* **Problem requirements**
Write out every line of the listing below word for word, leaving out the pictures.

Lines from a dataset:
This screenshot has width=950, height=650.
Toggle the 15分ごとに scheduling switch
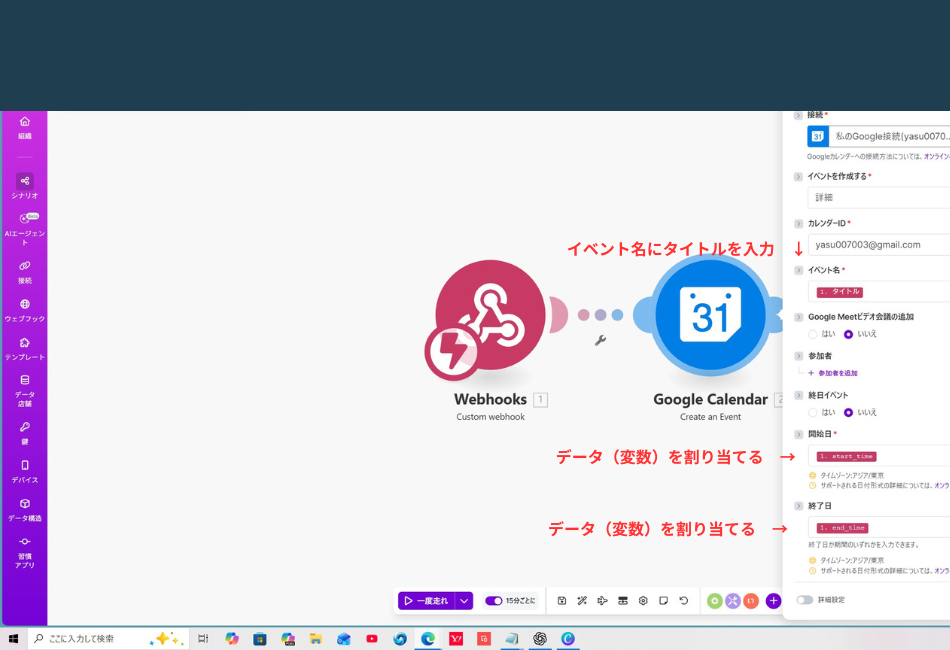point(495,600)
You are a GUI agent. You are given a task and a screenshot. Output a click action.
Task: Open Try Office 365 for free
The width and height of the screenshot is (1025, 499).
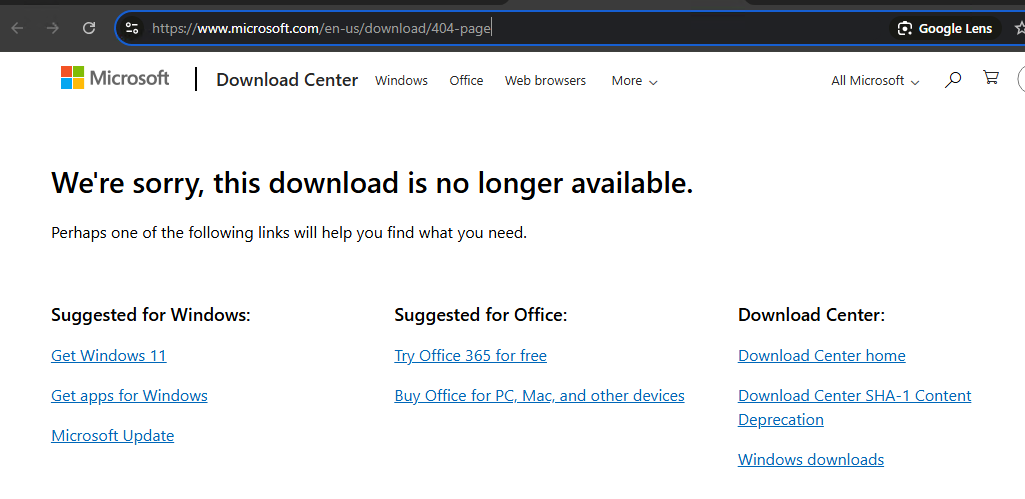click(470, 356)
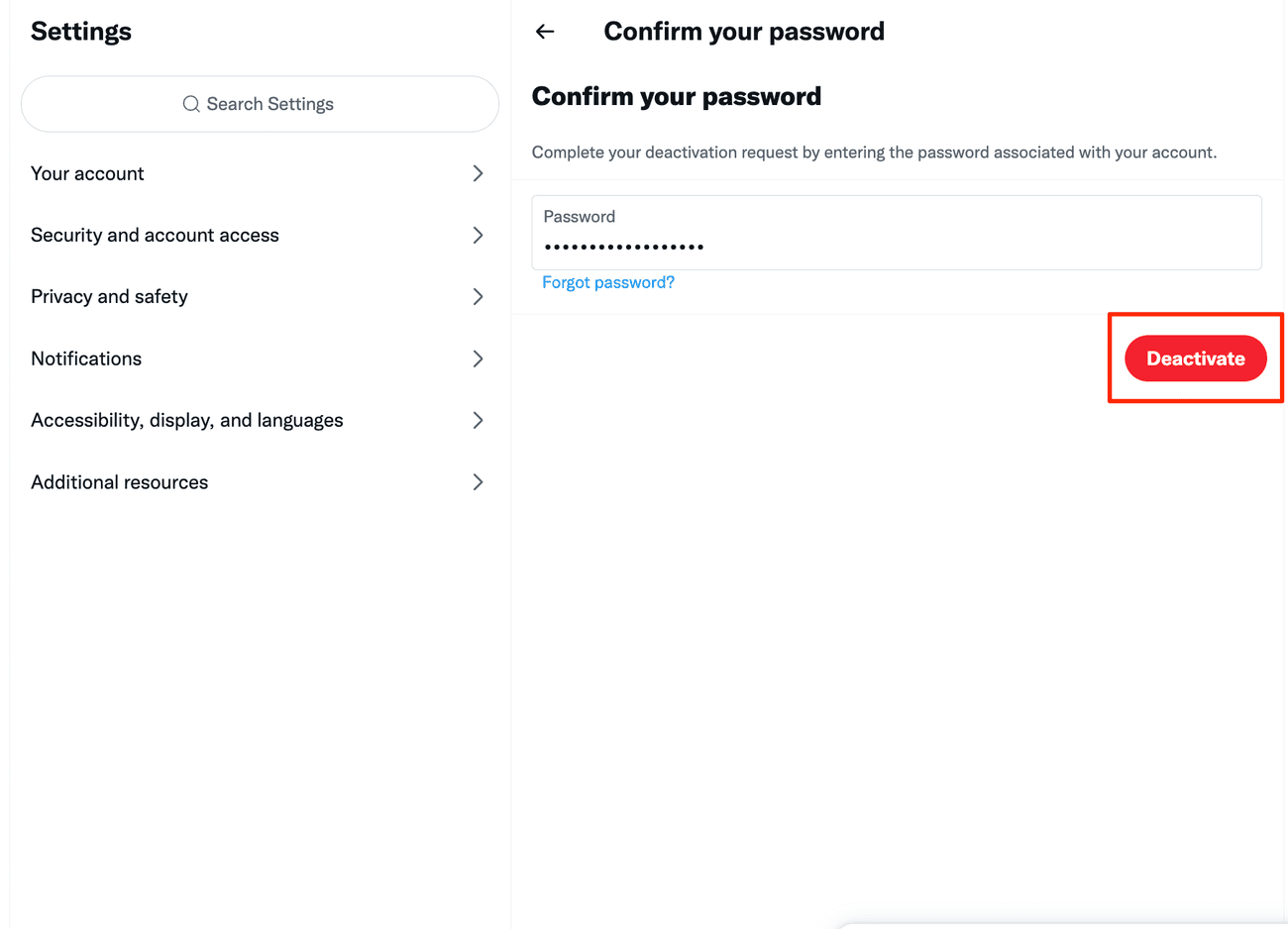
Task: Go to Notifications settings
Action: pos(86,359)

* **Task response**
This screenshot has width=950, height=650.
Toggle the 15分ごとに scheduling switch
point(495,600)
You are a GUI agent. You are given a task and a screenshot. Output a click action.
Task: Open Try Office 365 for free
The width and height of the screenshot is (1025, 499).
click(470, 356)
Task: Go to Notifications settings
Action: pos(86,359)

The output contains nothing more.